── Listed records ──
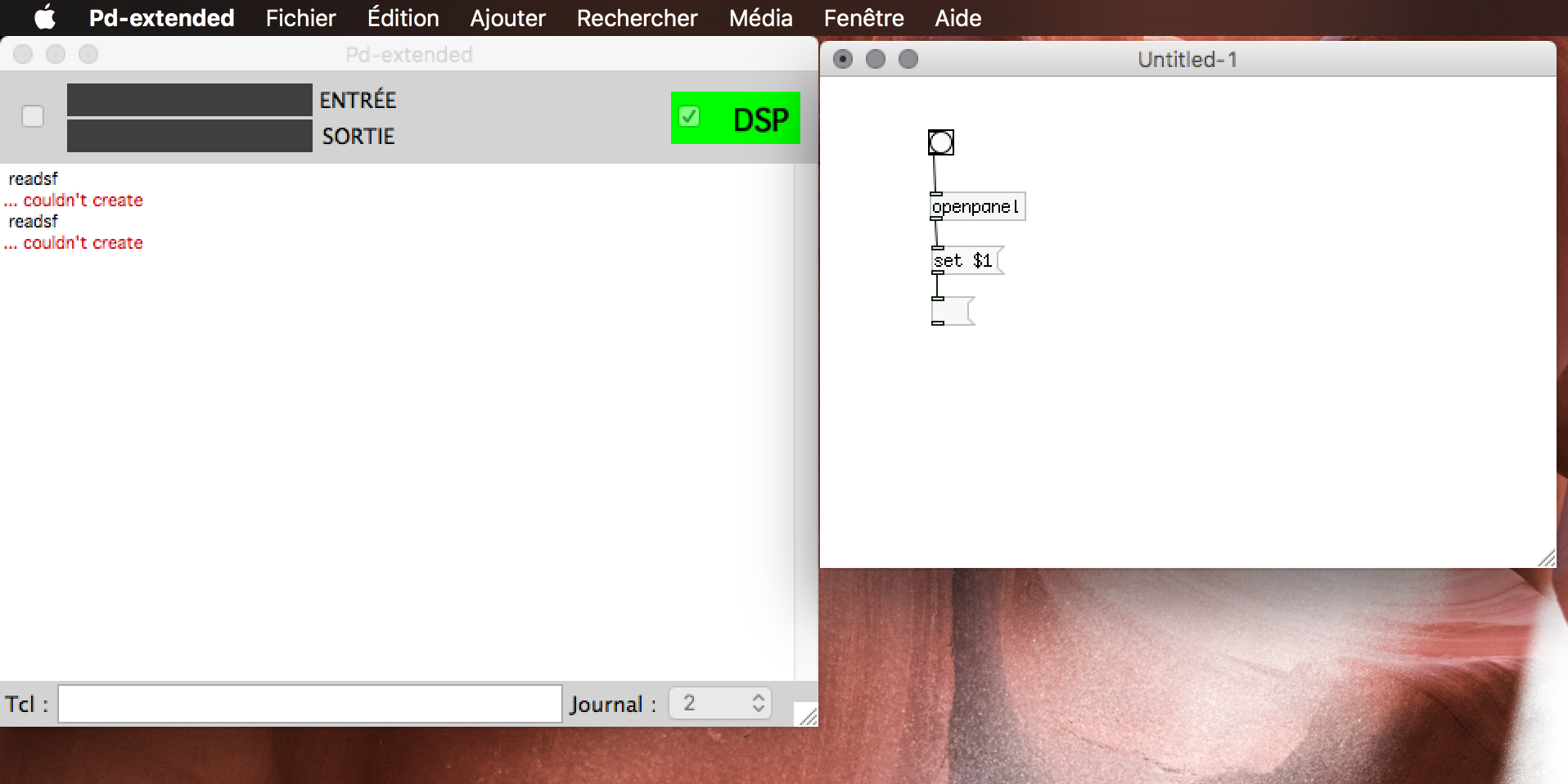Screen dimensions: 1568x784
Task: Open the Aide help menu
Action: [957, 17]
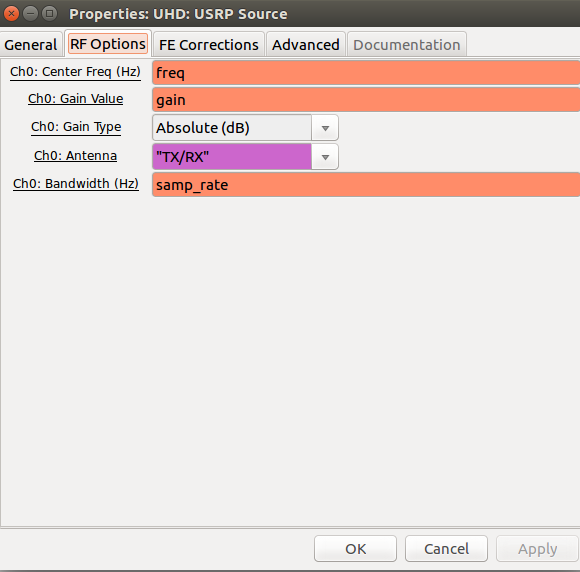Click the Cancel button
This screenshot has height=572, width=580.
(x=446, y=549)
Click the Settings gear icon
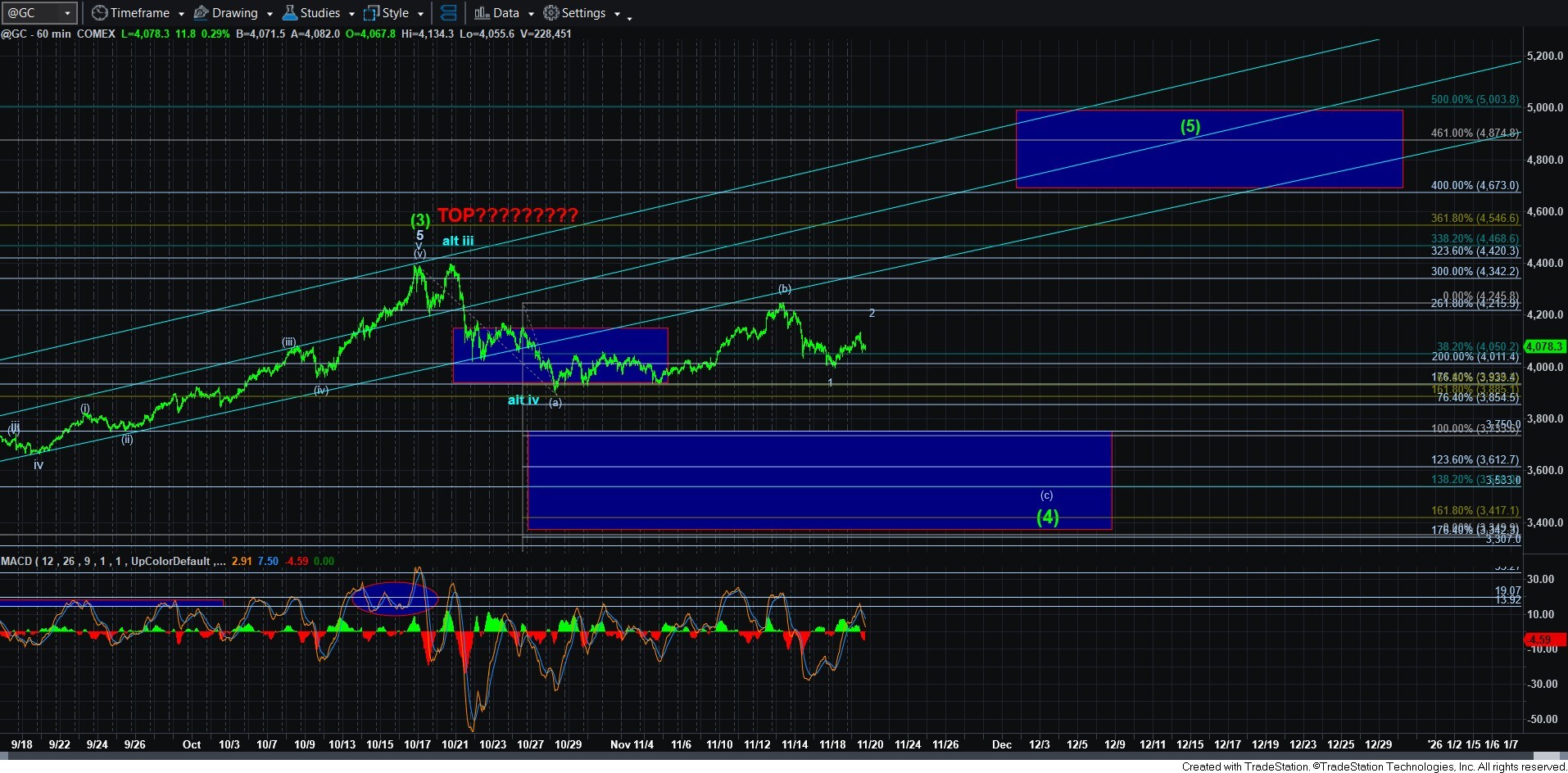Image resolution: width=1568 pixels, height=773 pixels. [551, 13]
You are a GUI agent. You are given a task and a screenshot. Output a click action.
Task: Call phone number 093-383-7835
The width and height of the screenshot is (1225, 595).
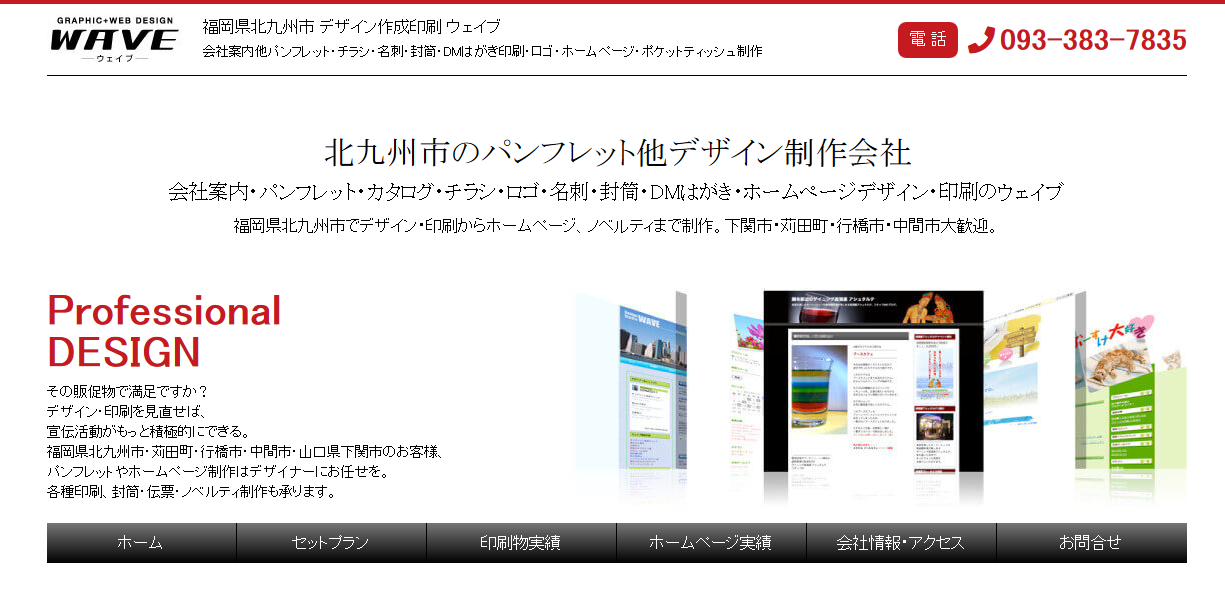click(x=1092, y=40)
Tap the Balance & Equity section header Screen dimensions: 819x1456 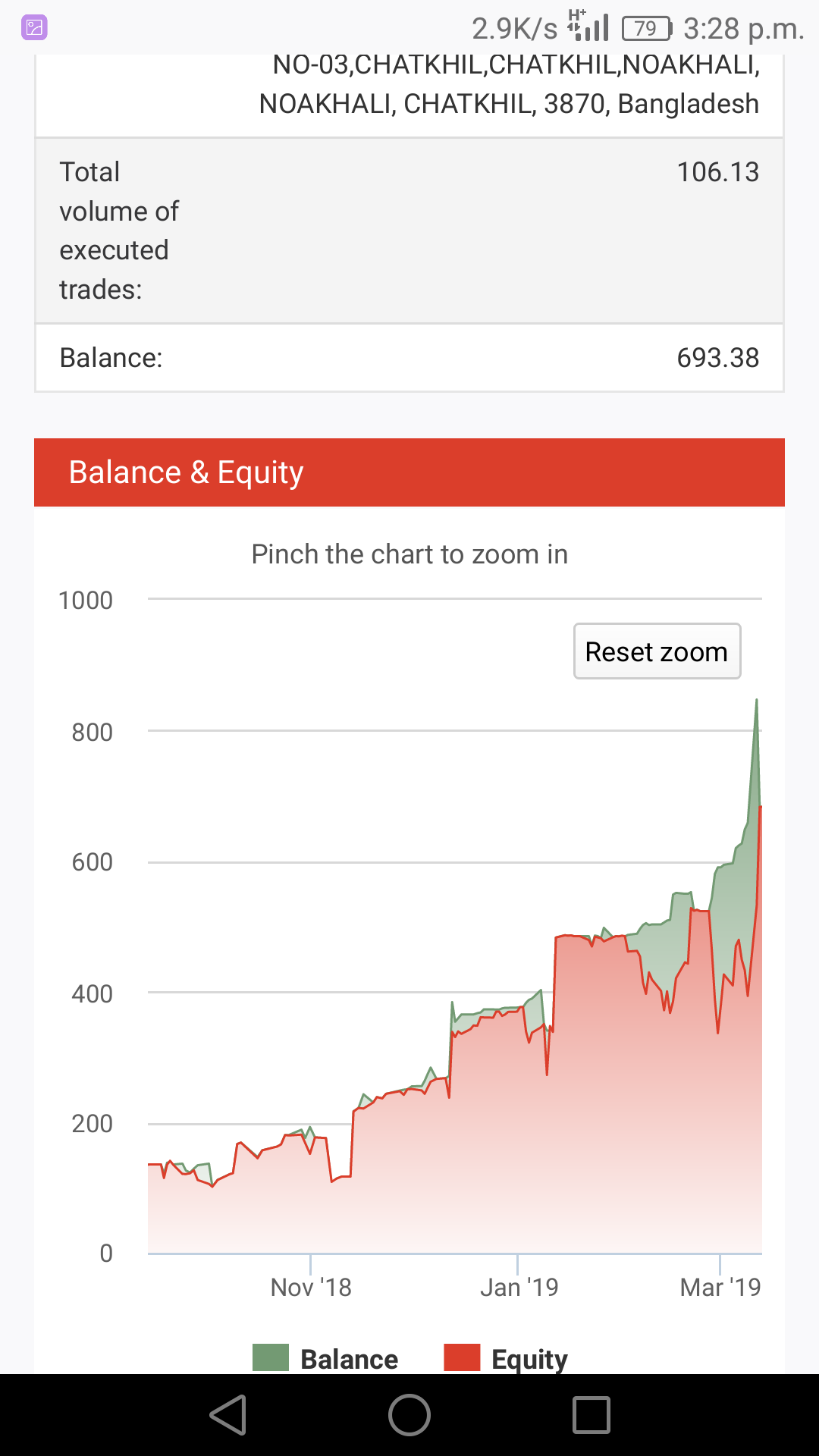click(410, 472)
───
- Aim of the task -
How would the lines above read from the one with "Click the Settings gear icon" to the one with "Task: Call phone number 093-383-7835", inclusive, with no pictures? Write them out exactly.

- Your response -
Click the Settings gear icon
Image resolution: width=1568 pixels, height=773 pixels. [551, 13]
You are a GUI agent. You are given a task and a screenshot. Output a click action.
Task: Call phone number 093-383-7835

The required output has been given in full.